User Question: Regarding calculation of the allowable stress SA in B31.1. For node 5420, SL = 3499 psi and SA = 1 * [1.25* (17114 psi + 16998 psi) – 3499 psi] = 39141 psi, different from the value 39266 psi shown in the Caepipe results. Same thing happens for node 5240. See results screens. In the case of node 5350 however, value shown in Caepipe results match with hand calculations. Please explain the differences.

Reply: The nodes 5420 and 5240 and others like them in your model tmay display a different value for SA (under Sorted Stresses) from what you hand calculate because these nodes are tee junctions; three elements make up a tee. As such, there are three separate values for SL/SH and SE/SA for the common node such as 5240 and 5420. In the Sorted Stresses results, CAEPIPE always displays the numbers from that element (of the tee) for which the ratio (SL/SH or SE/SA) is the maximum.

CAEPIPE reports element 1's ratio under SL/SH, but reports element 3's ratio under SE/SA because each element has the max. corresponding ratio.

When you examine the numbers for the different elements, you will see that SE/SA for node 5420 for example has the max. SE/SA ratio (0.96) at element 3 compared to elements 1 and 2 of the tee.

Sample Calculations for node 5420: SA = f * (1.25 * (SC + SH) - SL) (equation used when you select the "Use Liberal Allowable Stresses" option in Layout), (SC = 17114 psi, f=1.0):

Element 1: 5410B - 5420 at node 5420, SL = 3499 (psi), SH = 16998 (psi), SE = 17066 (psi) and SA = 39141 (psi), SL/SH=0.21, SE/SA=0.44

Element 2: 5420 - 5430 at node 5420, SL = 2180 (psi), SH = 16998 (psi), SE = 23914 (psi) and SA = 40460 (psi), SL/SH=0.13, SE/SA=0.59

Element 3: 6800A - 5420 at node 5420, SL = 3374 (psi), SH = 16998 (psi), SE = 37881 (psi) and SA = 39266 (psi), SL/SH=0.20, SE/SA=0.96

From the above, you can see that the maximum Sustained stress ratio SL/SH is for element # 1 (0.21). The maximum Expansion stress ratio SE/SA is for element # 3 (0.96), different from the element (#1) with the max. SL/SH. Both have the common node 5420.

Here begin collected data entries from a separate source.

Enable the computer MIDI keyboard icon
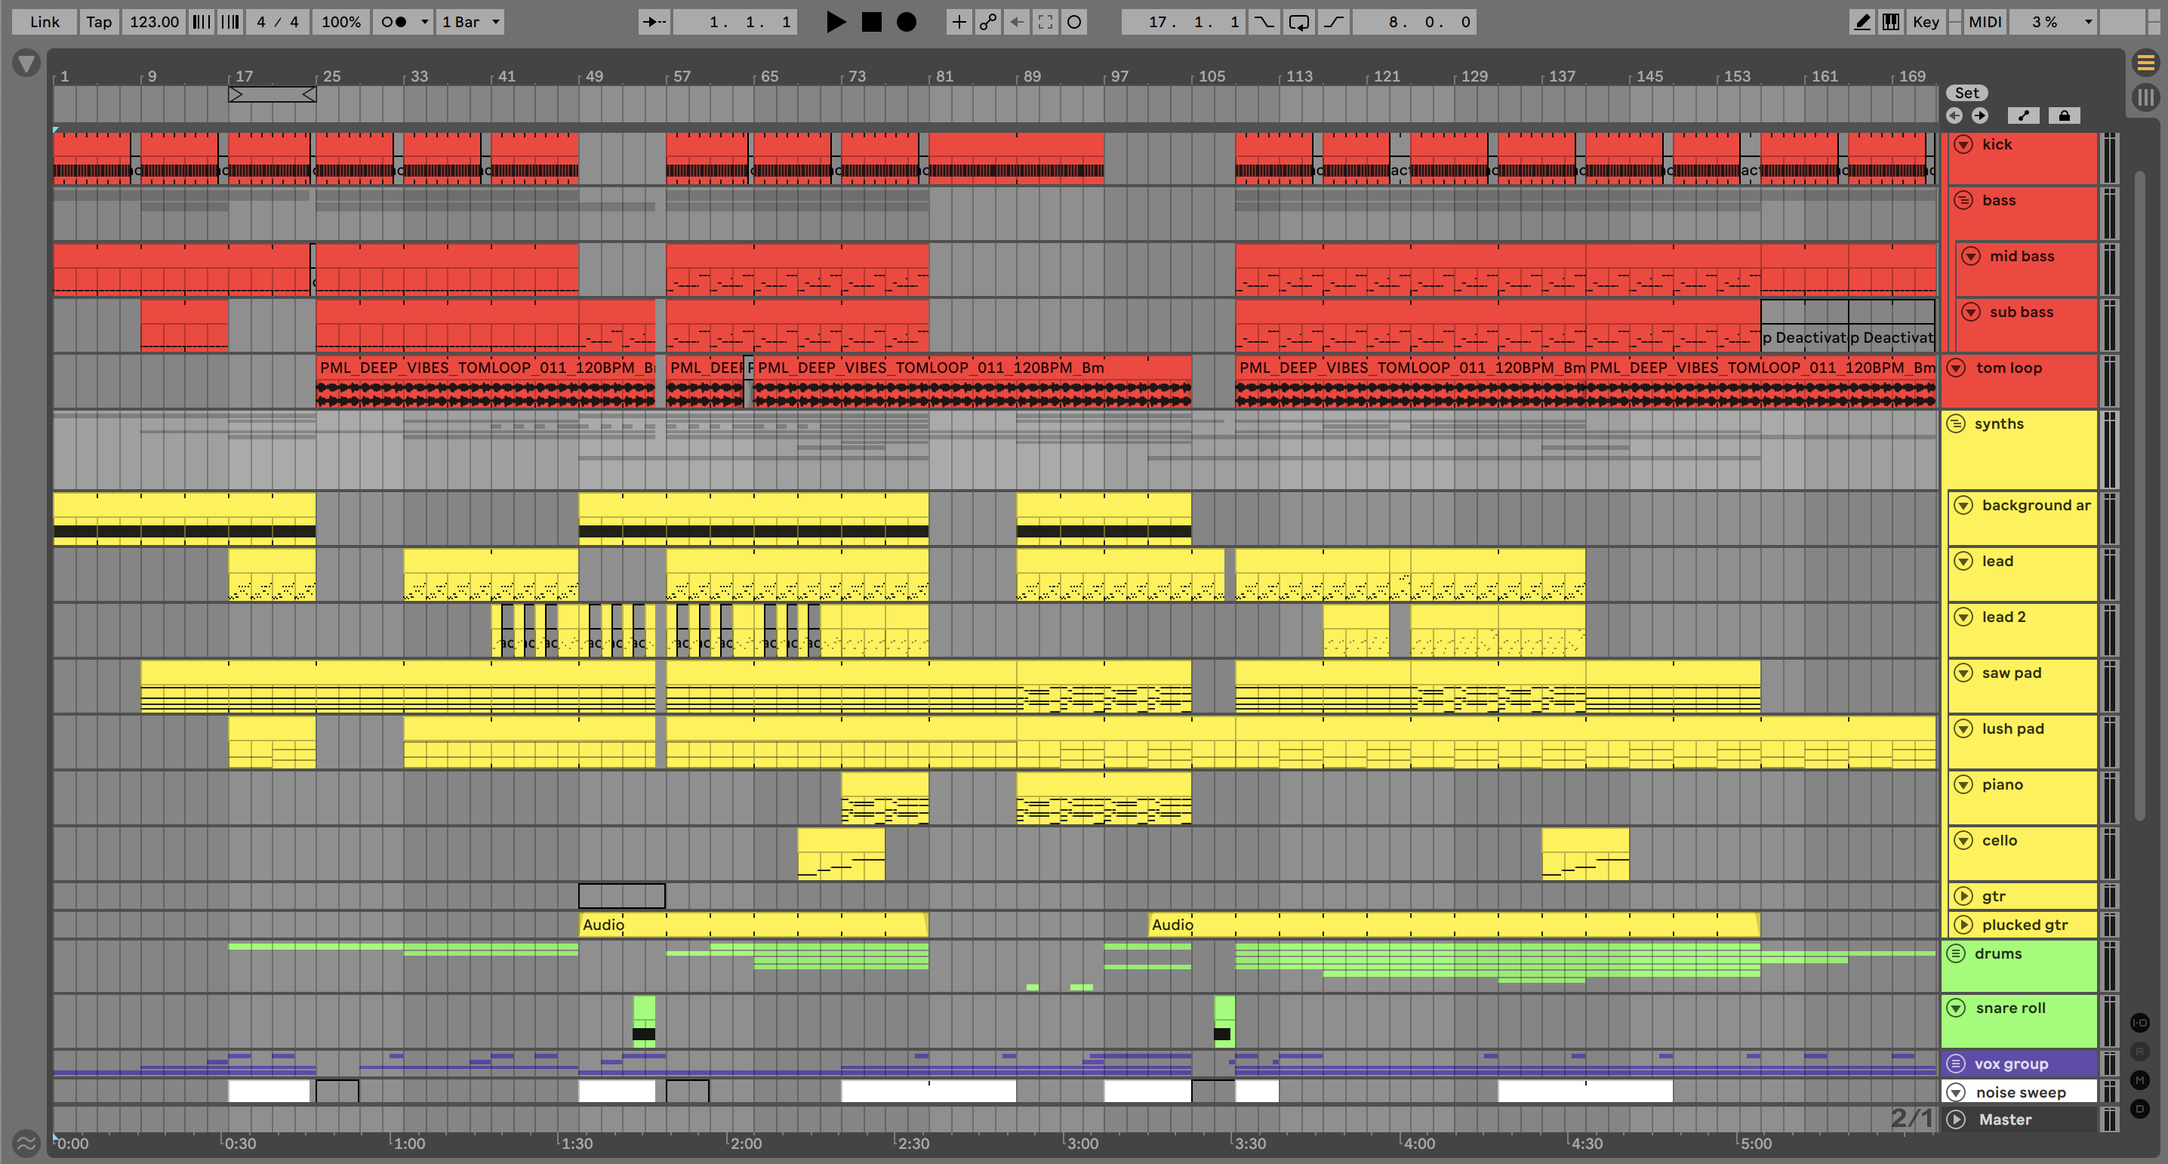This screenshot has height=1164, width=2168. pos(1890,22)

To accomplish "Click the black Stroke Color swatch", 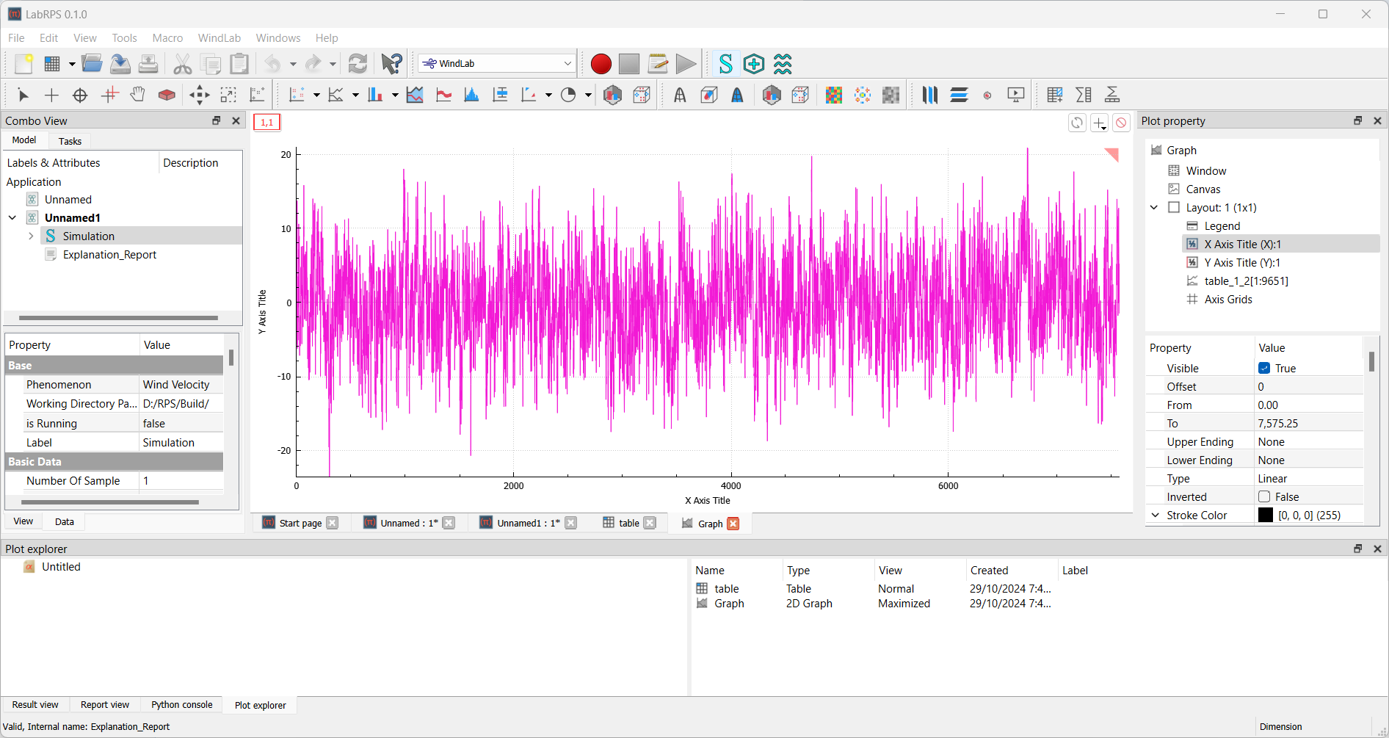I will [1266, 515].
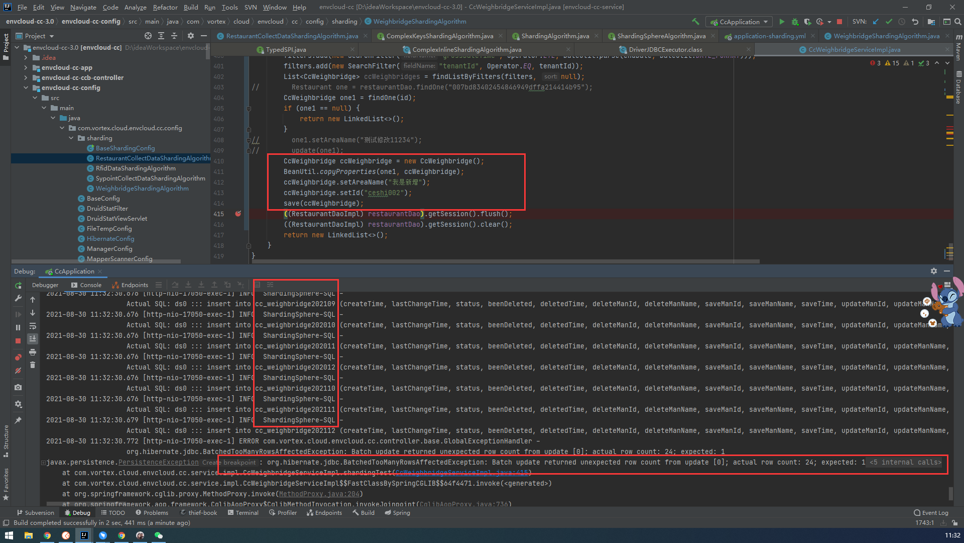Click the Rerun CcApplication icon in debug panel
Image resolution: width=964 pixels, height=543 pixels.
point(19,285)

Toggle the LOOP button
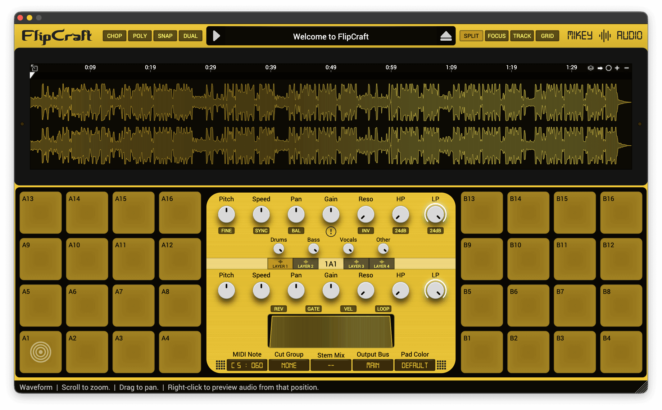(x=383, y=309)
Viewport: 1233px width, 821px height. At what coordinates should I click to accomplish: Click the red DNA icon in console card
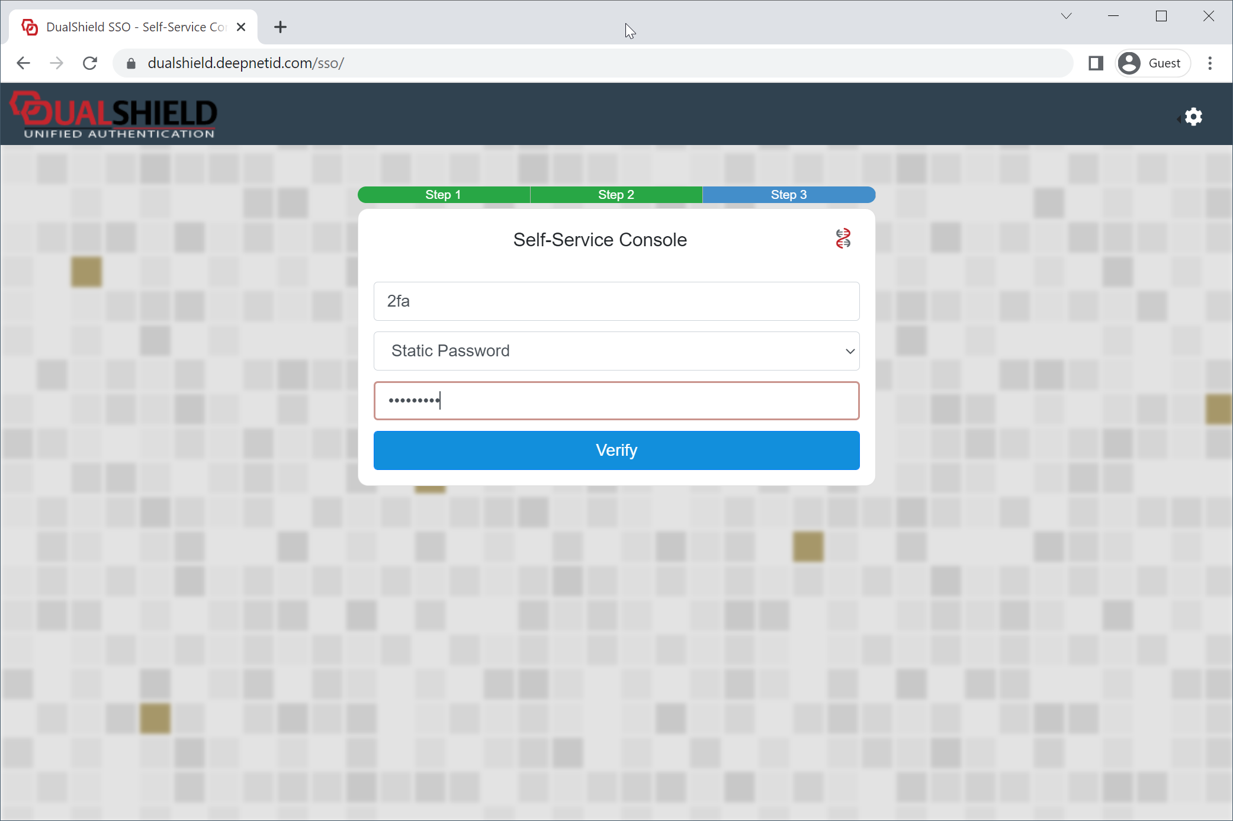tap(843, 239)
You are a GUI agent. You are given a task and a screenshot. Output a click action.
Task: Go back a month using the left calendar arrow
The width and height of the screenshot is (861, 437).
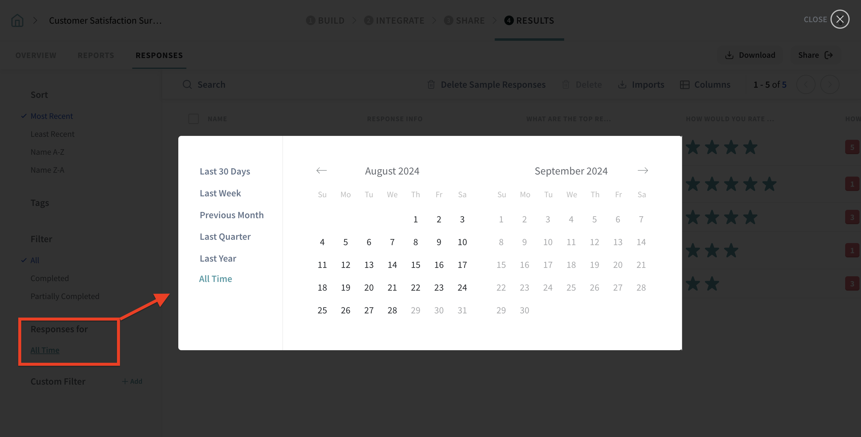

So, your SA calculation should be:

For node 5420, SL = 3374 psi (for element # 3) and SA = 1 * [1.25* (17114 + 16998) – 3374 psi] = 39266 psi, as reported by CAEPIPE. The same procedure applies to Occasional stress ratios too.

B31.3 Sustained Stress At a Branch Connection

Tip of the Month March 2006

User Question: The Sustained (SL) stress for B31.3 code is not a multiple of the bending stress (M/Z) times the SIF at a reducing tee. For my model, the inplane bending moment at the tee center is 120 in-lb (out-of-plane is zero) and the inplane SIF is 6.78 (for an unreinforced tee) for 3"x1" tee (0.049"/0.035" thk). The model does not have internal pressure so there is no PD/4T term! Please explain.

Reply: The difference between the stress reported by CAEPIPE and what you would hand calculate by applying the SIF to M/Z is due to the fact that for a reduced outlet branch connection, stress at the branch is calculated using an “effective section modulus,” not the “corroded section modulus.” ASME B31.3 Para. 319.4.4 addresses this subject. That code section includes the applicable equation, Equation (21), and related variable definitions. Substituting Z(e) (effective section modulus) for Z in the equation iM/Z results in a stress of 22,713 psi as reported by CAEPIPE.

The thickness (t) to be used for the effective section modulus is the lesser of i(i)*t(b) or t(h) where, t(b) = branch nominal thickness, t(h) = header nominal thickness, i(i) = in-plane SIF at branch; Z(e) = pi * r(2)^2 * t. So, if you use this equation to calculate Z and substitute into the iM/Z equation 20, you would get the same number computed by CAEPIPE. r(2) is mean branch cross-sectional radius.